Pelanggaran ini termasuk ancaman, kasus penyiksaan, penganiayaan dan penangkapan dan penahanan sewenang-wenang, menurut Misi Bantuan PBB di Afghanistan (UNAMA) dan Kantor Komisaris Tinggi PBB untuk Hak Asasi Manusia (OHCHR).
Laporan itu mengatakan pelanggaran ini dilakukan terhadap warga Afghanistan “berdasarkan profil mereka” dan menargetkan perempuan, pekerja media dan anggota masyarakat sipil serta individu yang berafiliasi dengan pemerintah sebelumnya yang jatuh pada tahun 2021 dan pasukan keamanannya, meskipun Taliban mengklaim bahwa orang-orang tersebut mendapat manfaat dari amnesti.
“Tidak ada yang boleh dikembalikan ke negara di mana mereka berisiko dianiaya karena identitas atau riwayat pribadi mereka,” kata Volker Türk, Komisaris Tinggi PBB untuk Hak Asasi Manusia.
“Di Afghanistan, situasi ini bahkan lebih jelas bagi perempuan dan anak perempuan, yang menjadi sasaran serangkaian tindakan yang sama dengan penganiayaan semata-mata berdasarkan jenis kelamin mereka.”
Sejak 2023 dan dimulainya kampanye deportasi skala besar yang diluncurkan oleh Iran dan Pakistan, jutaan orang Afghanistan telah kembali ke negara mereka. Pada tahun 2025 saja, lebih dari 1,8 juta orang telah kembali ke Afghanistan, 1,5 juta di antaranya dari Iran.
Perempuan di bawah tahanan rumah
Badan pengungsi PBB, UNHCR, baru-baru ini memperkirakan bahwa totalnya bisa mencapai tiga juta pada akhir tahun, kembali ke negara yang menghadapi krisis kemanusiaan yang parah.
Situasi perempuan yang dikembalikan secara paksa sangat mengerikan. Seorang mantan jurnalis televisi, yang meninggalkan negara itu setelah pengambilalihan Taliban pada Agustus 2021, menggambarkan bagaimana, setelah tanpa sadar dikembalikan ke Afghanistan, dia melihat prospeknya menghilang.
“Saya sangat khawatir dengan keselamatan pribadi saya dan merasa sangat frustrasi dengan situasi saat ini yang dibebankan pada perempuan di (provinsi saya). Saya dapat dengan tegas mengatakan bahwa saya secara efektif berada di bawah tahanan rumah. Tidak ada kesempatan kerja, tidak ada kebebasan bergerak dan tidak ada akses ke pendidikan – baik untuk belajar atau mengajar – untuk perempuan dan anak perempuan,” dia bersaksi.

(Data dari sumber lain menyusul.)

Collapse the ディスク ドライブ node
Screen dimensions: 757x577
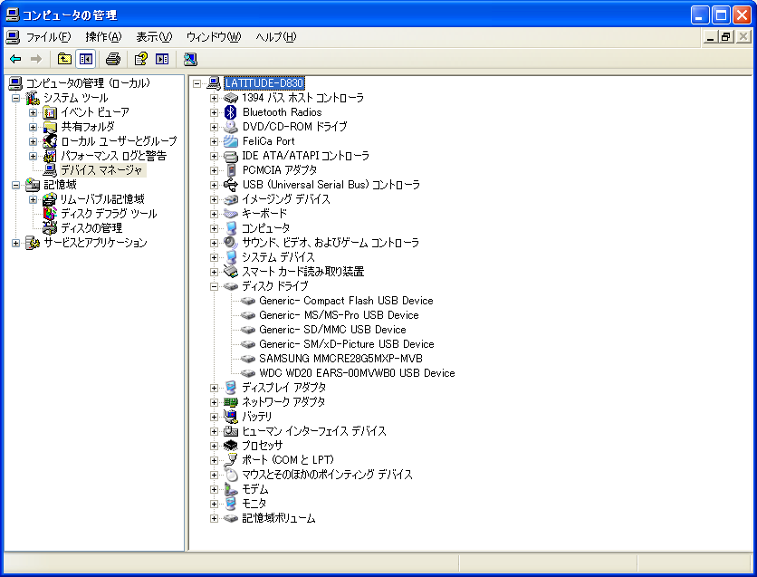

Banyak orang juga terpaksa hidup bersembunyi sejak kembali ke Afghanistan karena ancaman nyata atau ditakuti dari pihak berwenang de facto. Ini adalah kasus bagi orang-orang yang berafiliasi dengan pemerintah sebelumnya dan pasukan keamanannya, yang harus bersembunyi karena takut akan pembalasan, meskipun ada amnesti publik yang diumumkan oleh pihak berwenang de facto.
Hidup bersembunyi
Seorang mantan pejabat menggambarkan bagaimana, setelah kembali pada tahun 2023, dia ditahan selama dua malam di sebuah rumah di mana dia disiksa dengan kejam, dipukuli dengan tongkat, kabel, dan kayu, menjadi sasaran penyiksaan air dan menghadapi eksekusi tiruan.
Pengungsi lain yang kembali dari Iran harus sering berpindah lokasi untuk menghindari identifikasi, seperti seorang mantan hakim.
“Saya mencoba untuk tetap bersembunyi karena saya tahu bahwa para tahanan yang ditahan karena keputusan saya sekarang adalah pejabat senior pemerintah dan masih mencari saya. Jika mereka menemukan saya, saya yakin mereka akan membunuh saya. Mereka sudah mengancam saya ketika saya menjadi hakim,” kata mereka.
Dihadapkan dengan pelanggaran serius ini, PBB mendesak negara-negara untuk tidak mengembalikan siapa pun ke Afghanistan yang menghadapi risiko nyata pelanggaran hak asasi manusia yang serius.
“Negara-negara anggota harus memperluas peluang pemukiman kembali bagi warga Afghanistan yang berisiko dan memastikan perlindungan mereka, memberikan prioritas kepada mereka yang paling mungkin menderita pelanggaran hak asasi manusia jika dikembalikan ke Afghanistan, termasuk perempuan dan anak perempuan, individu yang berafiliasi dengan mantan pemerintah dan pasukan keamanan, profesional media, aktivis masyarakat sipil dan pembela hak asasi manusia,” kata laporan itu.